Making data from Archives

Making Data from Archives

In this module you will learn techniques for creating spatial data from archival sources. In it we will cover how to georectify raster datasets (in this case a scanned paper map), giving them geographic coordinates based on reference data. Then the module will cover how to outline and trace features to create new vector-based data from those scanned materials, this is a process we call digitizing.

These are key skills for doing work on historical events with spatial methods, and can also be useful for data collection in geographically remote areas (see Field Papers in the next module).

Creating data from historical sources can reveal histories of food production and transportation in urbanizing Brooklyn; show land use patterns that predate zoning. Other projects have used historical military maps to trace the erasure of Palestinian towns and villages. Others using historical sources have created the means to study the spatial histories of housing policy and disinvestment across U.S cities.

In this tutorial you will georeference a map of Manhattan's topography and original waterways produced in 1874. After georeferencing the map you will digitize historic features of the natural landscape of the island uncovering invisible ecologies buried beneath pavement and buildings in present day New York.

topo map from 1874

An 1874 Topographical Atlas Of The City Of New York

Data download

Begin by downloading the map we will georeference in this module. It is published by the David Rumsey Map Collection, which is a good resource and extensive collection of (largely but not exclusively) historical maps from around the world.

The map we will use in this exercise is (Composite of) Topographical Atlas Of The City Of New York Including The Annexed Territory. Showing original water courses and made land. Prepared Under The Direction Of Egbert L. Viele, Civil and Topographical Engineer. 234 Broadway, N.Y. 1874.. Download it here.

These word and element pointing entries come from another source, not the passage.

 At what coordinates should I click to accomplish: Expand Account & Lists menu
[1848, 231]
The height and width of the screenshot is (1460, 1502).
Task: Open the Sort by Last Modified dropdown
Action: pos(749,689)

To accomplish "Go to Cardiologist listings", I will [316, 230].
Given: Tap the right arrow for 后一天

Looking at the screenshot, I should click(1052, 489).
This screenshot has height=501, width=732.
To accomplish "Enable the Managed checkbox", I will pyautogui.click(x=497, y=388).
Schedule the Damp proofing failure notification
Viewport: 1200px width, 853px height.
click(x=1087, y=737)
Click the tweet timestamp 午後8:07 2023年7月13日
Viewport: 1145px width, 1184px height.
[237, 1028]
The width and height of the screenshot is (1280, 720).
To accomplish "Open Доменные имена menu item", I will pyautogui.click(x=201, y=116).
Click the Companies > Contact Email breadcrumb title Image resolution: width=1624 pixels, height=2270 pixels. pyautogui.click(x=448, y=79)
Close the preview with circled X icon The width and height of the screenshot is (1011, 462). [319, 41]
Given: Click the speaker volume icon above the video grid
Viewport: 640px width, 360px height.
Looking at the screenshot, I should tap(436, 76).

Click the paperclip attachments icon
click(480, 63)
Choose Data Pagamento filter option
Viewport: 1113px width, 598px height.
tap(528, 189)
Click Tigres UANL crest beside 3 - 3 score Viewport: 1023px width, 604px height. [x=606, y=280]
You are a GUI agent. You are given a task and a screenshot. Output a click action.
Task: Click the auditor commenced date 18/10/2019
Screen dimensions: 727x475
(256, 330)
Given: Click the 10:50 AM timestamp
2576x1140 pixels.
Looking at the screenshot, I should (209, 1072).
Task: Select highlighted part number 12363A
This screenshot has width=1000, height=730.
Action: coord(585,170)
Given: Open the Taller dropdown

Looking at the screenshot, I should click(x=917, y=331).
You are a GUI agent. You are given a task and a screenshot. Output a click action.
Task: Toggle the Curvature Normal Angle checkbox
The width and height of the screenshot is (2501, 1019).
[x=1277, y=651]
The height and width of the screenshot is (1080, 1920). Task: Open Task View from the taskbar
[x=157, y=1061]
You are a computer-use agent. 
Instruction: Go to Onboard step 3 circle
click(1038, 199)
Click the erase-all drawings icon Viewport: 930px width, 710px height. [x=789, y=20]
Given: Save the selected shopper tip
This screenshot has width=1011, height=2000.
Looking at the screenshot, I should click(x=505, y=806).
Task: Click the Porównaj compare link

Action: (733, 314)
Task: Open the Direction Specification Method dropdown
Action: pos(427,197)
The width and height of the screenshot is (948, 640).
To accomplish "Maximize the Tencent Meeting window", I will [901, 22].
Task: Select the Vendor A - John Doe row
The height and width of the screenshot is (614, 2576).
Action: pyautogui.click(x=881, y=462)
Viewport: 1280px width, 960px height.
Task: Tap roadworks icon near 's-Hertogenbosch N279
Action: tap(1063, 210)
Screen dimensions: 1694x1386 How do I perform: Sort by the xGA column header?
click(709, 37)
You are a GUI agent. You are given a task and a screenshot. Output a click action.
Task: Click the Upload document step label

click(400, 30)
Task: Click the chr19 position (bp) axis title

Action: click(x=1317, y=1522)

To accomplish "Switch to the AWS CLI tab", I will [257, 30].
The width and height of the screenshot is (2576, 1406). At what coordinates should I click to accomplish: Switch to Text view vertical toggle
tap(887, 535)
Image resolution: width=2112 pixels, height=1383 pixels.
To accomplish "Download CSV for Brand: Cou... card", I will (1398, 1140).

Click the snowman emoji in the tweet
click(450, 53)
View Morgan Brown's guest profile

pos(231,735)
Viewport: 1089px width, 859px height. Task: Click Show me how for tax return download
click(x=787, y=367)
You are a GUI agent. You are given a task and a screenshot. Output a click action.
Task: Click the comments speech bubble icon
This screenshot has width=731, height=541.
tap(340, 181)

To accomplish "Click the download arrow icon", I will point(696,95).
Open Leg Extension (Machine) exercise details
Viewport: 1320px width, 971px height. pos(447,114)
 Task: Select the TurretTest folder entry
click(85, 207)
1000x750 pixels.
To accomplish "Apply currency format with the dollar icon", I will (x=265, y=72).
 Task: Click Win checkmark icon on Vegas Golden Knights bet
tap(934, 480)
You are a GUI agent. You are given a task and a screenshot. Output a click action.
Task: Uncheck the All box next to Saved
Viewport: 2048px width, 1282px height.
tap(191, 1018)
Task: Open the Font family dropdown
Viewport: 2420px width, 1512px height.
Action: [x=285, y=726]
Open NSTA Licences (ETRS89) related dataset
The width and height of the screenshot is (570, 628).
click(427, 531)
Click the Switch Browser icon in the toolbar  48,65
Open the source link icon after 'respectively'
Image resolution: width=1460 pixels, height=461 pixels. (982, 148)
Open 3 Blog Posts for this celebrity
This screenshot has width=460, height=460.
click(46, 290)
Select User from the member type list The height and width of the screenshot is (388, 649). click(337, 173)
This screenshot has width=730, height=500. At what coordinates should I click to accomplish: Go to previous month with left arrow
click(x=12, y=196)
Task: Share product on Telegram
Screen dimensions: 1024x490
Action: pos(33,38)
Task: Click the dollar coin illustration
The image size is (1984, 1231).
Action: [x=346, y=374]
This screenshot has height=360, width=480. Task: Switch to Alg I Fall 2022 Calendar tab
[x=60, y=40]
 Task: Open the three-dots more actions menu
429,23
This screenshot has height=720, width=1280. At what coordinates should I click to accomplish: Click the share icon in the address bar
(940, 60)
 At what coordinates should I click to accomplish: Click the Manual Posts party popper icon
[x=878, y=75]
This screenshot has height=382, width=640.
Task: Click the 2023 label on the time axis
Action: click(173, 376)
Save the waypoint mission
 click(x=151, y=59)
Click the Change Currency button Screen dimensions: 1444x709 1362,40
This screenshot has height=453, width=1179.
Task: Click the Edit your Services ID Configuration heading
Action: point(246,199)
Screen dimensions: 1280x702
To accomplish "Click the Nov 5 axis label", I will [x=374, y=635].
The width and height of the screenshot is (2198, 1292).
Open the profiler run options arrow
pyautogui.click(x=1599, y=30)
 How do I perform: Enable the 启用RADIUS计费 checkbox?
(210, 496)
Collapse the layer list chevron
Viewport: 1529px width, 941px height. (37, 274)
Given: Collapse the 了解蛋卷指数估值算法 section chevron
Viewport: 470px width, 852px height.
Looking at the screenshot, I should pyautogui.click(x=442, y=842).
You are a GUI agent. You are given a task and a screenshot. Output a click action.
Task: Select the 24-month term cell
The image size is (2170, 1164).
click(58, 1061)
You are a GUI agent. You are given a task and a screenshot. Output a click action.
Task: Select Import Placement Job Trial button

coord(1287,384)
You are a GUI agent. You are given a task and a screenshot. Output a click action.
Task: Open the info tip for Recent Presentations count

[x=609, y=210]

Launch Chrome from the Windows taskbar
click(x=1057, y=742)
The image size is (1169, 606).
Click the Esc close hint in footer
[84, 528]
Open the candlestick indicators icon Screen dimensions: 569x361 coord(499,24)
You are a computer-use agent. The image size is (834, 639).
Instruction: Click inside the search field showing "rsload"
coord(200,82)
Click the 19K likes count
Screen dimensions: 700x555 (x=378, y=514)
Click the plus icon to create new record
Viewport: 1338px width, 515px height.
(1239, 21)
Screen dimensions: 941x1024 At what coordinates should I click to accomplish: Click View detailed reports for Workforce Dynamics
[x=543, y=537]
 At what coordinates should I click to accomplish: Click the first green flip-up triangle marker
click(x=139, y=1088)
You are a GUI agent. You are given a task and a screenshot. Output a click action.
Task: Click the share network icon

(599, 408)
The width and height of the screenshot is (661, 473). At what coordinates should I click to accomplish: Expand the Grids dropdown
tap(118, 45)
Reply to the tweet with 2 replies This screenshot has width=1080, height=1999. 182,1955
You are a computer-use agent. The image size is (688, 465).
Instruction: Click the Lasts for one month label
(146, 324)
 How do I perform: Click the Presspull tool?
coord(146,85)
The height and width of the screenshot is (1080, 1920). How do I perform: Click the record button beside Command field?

Select Export, then choose Large or Extra Large as the export size.

Save the compressed (.zip) folder that downloads in the data folder you created for this series of modules, and uncompress it.

Reference data

Now open a new blank QGIS project.

In order to assign a coordinates to the scanned map we will match locations identifiable on the scanned map with known coordinates for those locations from a reference map or dataset. You can use any spatial dataset for this that will have features you can identify from your scanned map (think, a shoreline, roads, buildings that still exist etc.). In this module we will map tiles to view basemap features such as roads and buildings. Map tiles are a type of spatial data that provide a raster representation of a location at varying levels of detail depending on the zoom level (think Google Maps).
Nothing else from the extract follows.